- TEXT TO READ:
# # # #
In early June, RFE/RL’s Kyrgyz service reported that at least three Russian anti-war activists had been arrested in Bishkek in the space of 10 days. Two of the activists, Alyona Krylova and Lev Skoryakin, received jail time. The third, Alexey Rozhkov, was deported to Russia, where he faces felony charges for setting fire to a military enlistment office to protest the war against Ukraine.


‘A model of authoritarian stability’ Researcher Temur Umarov on Bishkek’s decision to strengthen ties with Russia amid its invasion of Ukraine


‘A model of authoritarian stability’ Researcher Temur Umarov on Bishkek’s decision to strengthen ties with Russia amid its invasion of Ukraine

The bridge of memory

On the margins of the state, Russia’s image is being deconstructed nonetheless. Experts say that decolonial studies are on the rise in Kyrgyzstan. “The return to memory is intimately linked to the process of decolonization, through which we intend to question universal knowledge and apprehend our history, culture, and language,” Kyrgyz historian Elmira Nogoibaeva said at the opening of On the Bridge of Memory, an international history conference held in Bishkek in March.

Nogoibaeva heads the research organization Esimde (“I remember,” in Kyrgyz), which organized the conference. Over the course of three days, researchers, historians, activists, and artists discussed the place of memory in former Russian colonies. “Our history is still very Moscow-centered,” Nogoibaeva explains. “That’s why we need to return to memory, in order just to know better who we are.”

These reflections aren’t just occurring at the academic level. Esimde seems to embody a recent surge of popular interest in looking to the past to understand the roots of modern-day Kyrgyzstani identity.

The organization’s initiatives mix historical research and activism, and it regularly organizes events — in the Kyrgyz language, of course.

An exhibit from the Ata-Beyit Memorial Complex’s museum. 2021.
Nezir Aliyev / Anadolu Agency / ABACAPRESS / ddp images / Vida Press

One of its biggest projects has been to build an open archive of people who were persecuted during the Soviet era. Nogoibaeva says she has observed an increase in interest in this data collection since Russia’s 2022 invasion of Ukraine. “People come to us and consult archival documents now. Many of them also find their ancestors in the dozens of volumes published by Bolot Abdrakhmanov,” she says.
# # # #
- GIVEN PROBLEM 1: Write out the passage on Kyrgyzstan and Russia between "These reflections aren’t" and "modern-day Kyrgyzstani identity.", inclusive.

- SUPPLIED RECORDS:
# # # #
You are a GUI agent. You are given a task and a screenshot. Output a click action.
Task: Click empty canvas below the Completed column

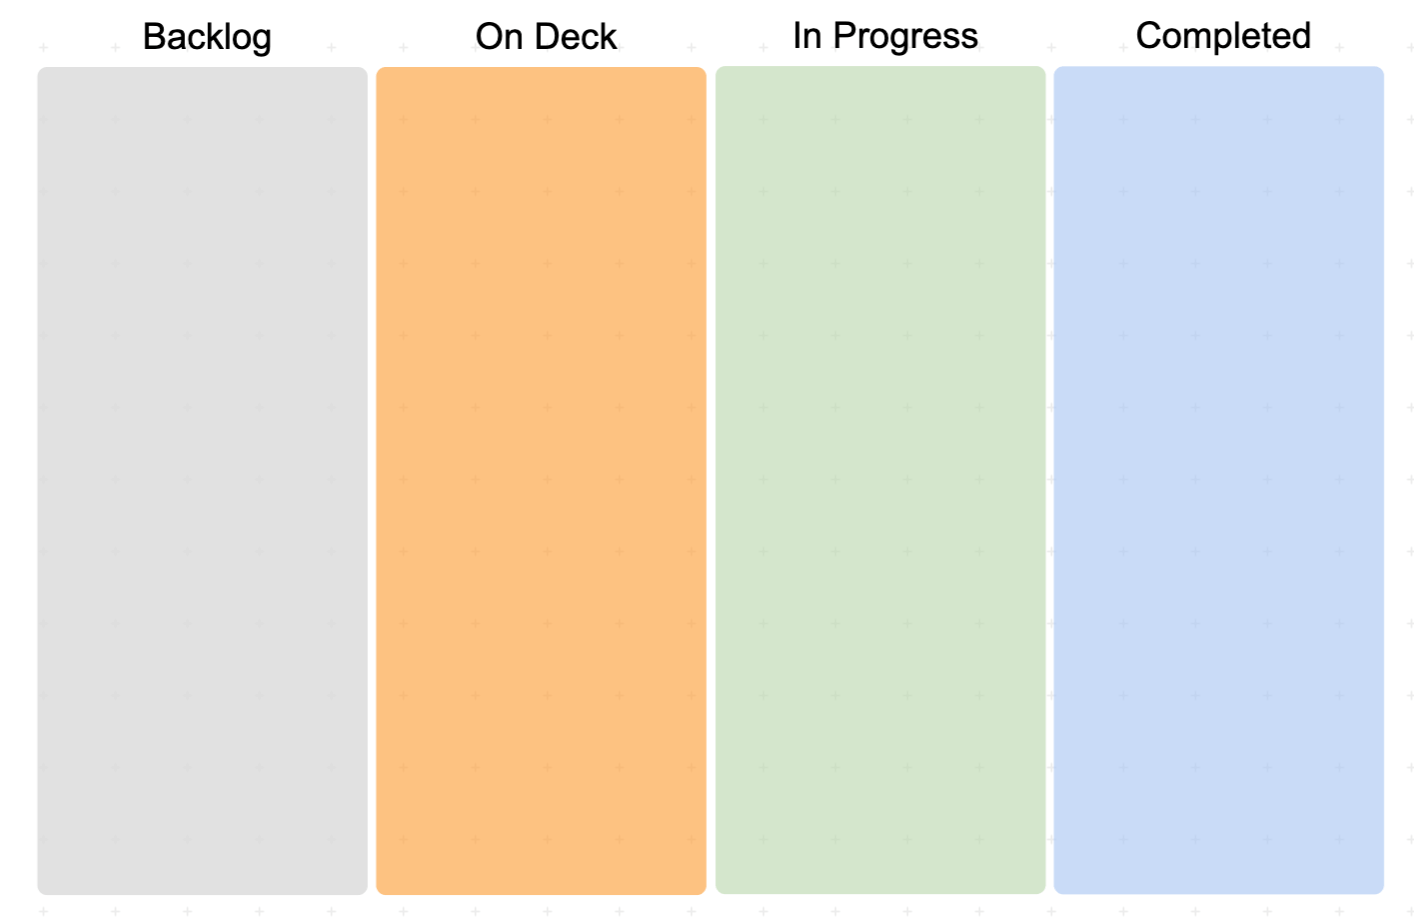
# # # #
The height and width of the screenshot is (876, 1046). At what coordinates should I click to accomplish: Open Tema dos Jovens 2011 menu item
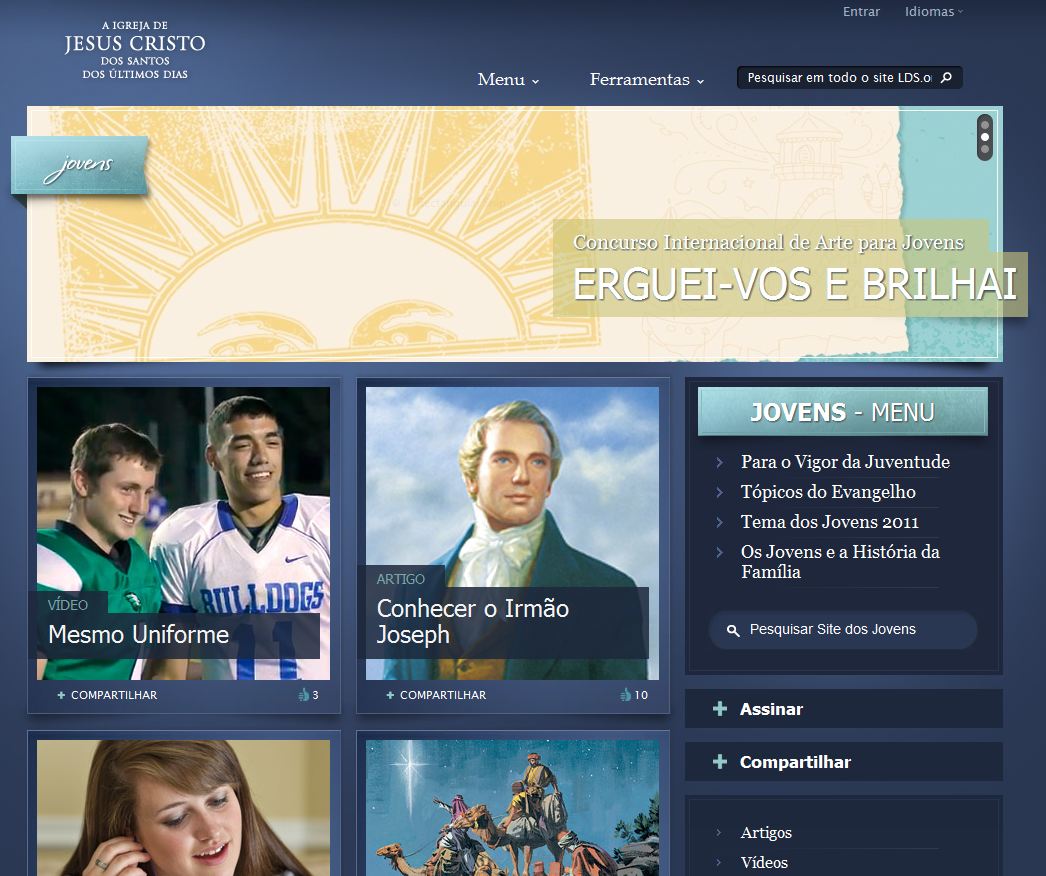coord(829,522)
# # # #
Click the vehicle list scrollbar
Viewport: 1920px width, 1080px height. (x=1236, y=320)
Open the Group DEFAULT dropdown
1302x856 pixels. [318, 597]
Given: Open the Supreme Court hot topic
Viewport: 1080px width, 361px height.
# # # #
- GIVEN PROBLEM 2: In the rows, swap "Supreme Court" for "Constitutional Court" between the lines holding "Given: Open the Supreme Court hot topic" and "Viewport: 1080px width, 361px height.", inclusive. Give back only those lines, with everything else unchanged.

- FULL RESPONSE 1:
These reflections aren’t just occurring at the academic level. Esimde seems to embody a recent surge of popular interest in looking to the past to understand the roots of modern-day Kyrgyzstani identity.

- FULL RESPONSE 2:
Given: Open the Constitutional Court hot topic
Viewport: 1080px width, 361px height.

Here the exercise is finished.